From architectural perspective, there's a single channel to receive notifications for all hyperlinks on the page, that get clicked. We have to maintain a collection of hyperlinks, and an associated collection of handler instances, and route a click notification to the hyperlink instance that it was wired to. A lot of moving parts for an arguable convenience.

Can TaskDialogHyperlink.Hyperlink be renamed Id or Tag

Sure, this isn't set in stone yet, and can be discussed. I've chosen "hyperlink" though "url" is probably more appropriate here. The docs refer to it as executablestring.

RussKie avatar Jan 15 '21 23:01 RussKie

This worries me. I might want to have a helper method that always wires up HyperlinkClicked without knowing whether the text was intended to be interpreted as having hyperlinks. There is not a strong enough dichotomy between regular text that just happens to fall into the pattern of a link (maybe it's quoting user input!) and an actual intended hyperlink.

In this case: page.EnableHyperlinks = true :)

RussKie avatar Jan 15 '21 23:01 RussKie

This would be at the expense of a) memory consumption, b) more CPU cycles, and c) code maintainability. All of which IMO are costly.

Is this relevant here? I mean, it's not that a TaskDialog has 10,000 pages or is called 100,000 times per second.

I simply find the solution we came up with yesterday still more elegant, easy to read and intuitive.

KlausLoeffelmann avatar Jan 16 '21 10:01 KlausLoeffelmann

This would be at the expense of a) memory consumption, b) more CPU cycles, and c) code maintainability. All of which IMO are costly.

I agree with Klaus that the CPU cycles and memory consumption seem unlikely to be an issue.
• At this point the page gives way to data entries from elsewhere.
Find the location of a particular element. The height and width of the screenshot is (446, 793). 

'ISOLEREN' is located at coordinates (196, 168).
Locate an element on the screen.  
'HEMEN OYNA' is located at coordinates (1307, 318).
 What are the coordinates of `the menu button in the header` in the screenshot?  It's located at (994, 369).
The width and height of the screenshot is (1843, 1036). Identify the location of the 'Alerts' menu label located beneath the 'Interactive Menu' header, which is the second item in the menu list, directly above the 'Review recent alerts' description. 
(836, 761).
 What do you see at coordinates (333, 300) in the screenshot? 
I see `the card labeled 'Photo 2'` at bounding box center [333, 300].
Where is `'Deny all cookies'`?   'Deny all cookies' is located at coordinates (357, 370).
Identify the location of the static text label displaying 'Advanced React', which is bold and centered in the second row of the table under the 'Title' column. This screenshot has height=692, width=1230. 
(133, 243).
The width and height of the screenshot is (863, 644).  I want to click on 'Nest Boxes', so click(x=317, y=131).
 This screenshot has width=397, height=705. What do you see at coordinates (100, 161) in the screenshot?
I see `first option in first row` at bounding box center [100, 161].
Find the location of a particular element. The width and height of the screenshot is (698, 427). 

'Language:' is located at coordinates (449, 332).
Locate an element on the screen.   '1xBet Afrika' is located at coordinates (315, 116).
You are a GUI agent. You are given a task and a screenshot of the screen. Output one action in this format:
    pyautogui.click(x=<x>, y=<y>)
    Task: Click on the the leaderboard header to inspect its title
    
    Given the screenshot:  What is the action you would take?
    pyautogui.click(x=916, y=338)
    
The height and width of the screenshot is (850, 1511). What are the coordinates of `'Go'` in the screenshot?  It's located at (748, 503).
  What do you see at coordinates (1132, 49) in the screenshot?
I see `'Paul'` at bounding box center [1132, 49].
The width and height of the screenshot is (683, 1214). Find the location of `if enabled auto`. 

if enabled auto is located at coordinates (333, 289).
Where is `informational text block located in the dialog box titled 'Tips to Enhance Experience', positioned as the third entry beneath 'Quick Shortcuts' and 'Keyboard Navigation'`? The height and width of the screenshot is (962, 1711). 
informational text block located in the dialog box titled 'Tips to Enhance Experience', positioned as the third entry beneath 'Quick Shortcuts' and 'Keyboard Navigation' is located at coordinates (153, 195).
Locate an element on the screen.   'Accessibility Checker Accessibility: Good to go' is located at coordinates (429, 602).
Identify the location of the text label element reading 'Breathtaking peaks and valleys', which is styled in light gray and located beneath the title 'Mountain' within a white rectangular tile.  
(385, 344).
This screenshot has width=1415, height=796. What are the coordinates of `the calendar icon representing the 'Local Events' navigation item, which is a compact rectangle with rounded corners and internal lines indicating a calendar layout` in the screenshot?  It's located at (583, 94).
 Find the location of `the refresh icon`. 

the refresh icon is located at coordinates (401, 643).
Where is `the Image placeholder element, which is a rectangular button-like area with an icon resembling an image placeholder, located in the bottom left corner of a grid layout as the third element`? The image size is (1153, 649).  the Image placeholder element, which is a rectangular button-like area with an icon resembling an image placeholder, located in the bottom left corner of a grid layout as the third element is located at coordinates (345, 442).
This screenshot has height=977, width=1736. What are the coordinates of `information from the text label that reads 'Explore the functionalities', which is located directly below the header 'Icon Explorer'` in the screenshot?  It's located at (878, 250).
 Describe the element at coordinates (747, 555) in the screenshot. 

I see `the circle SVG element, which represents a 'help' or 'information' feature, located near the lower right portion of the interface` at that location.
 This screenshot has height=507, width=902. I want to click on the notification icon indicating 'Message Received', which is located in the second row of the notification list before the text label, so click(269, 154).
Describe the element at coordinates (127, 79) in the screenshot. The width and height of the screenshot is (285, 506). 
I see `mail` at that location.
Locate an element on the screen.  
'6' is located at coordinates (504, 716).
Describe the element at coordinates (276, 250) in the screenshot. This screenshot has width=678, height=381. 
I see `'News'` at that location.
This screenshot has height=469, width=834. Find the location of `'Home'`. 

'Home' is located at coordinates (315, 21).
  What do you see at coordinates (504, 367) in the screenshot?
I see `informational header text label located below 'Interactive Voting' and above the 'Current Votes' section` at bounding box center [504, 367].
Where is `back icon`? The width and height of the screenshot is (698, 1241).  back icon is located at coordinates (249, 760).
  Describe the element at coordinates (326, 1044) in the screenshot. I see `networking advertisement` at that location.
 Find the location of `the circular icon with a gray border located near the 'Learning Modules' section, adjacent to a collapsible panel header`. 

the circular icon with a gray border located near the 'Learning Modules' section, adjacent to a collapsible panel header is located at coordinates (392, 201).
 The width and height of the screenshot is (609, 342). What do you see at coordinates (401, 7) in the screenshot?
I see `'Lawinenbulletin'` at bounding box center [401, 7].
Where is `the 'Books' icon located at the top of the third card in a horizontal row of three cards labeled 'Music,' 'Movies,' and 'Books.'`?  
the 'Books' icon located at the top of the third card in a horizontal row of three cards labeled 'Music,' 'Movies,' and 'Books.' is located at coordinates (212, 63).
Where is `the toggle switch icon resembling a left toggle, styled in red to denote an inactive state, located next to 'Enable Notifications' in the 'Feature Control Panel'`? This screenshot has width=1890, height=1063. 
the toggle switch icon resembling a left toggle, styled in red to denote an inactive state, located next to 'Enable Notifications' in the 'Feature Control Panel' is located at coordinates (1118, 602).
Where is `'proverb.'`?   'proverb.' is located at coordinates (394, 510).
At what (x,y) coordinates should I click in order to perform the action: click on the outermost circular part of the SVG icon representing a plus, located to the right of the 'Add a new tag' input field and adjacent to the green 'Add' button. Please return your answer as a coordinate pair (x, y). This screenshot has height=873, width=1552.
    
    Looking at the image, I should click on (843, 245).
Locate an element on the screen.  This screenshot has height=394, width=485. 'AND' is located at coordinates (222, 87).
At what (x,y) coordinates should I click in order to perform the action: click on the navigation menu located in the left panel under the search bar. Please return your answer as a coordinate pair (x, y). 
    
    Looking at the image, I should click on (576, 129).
From architectural perspective, there's a single channel to receive notifications for all hyperlinks on the page, that get clicked. We have to maintain a collection of hyperlinks, and an associated collection of handler instances, and route a click notification to the hyperlink instance that it was wired to. A lot of moving parts for an arguable convenience.

A similar argument could be made about the architecture of WndProc. Windows Forms has not previously had it as a goal to expose the underlying Win32 API architecture. To me, it would even be desirable to avoid it.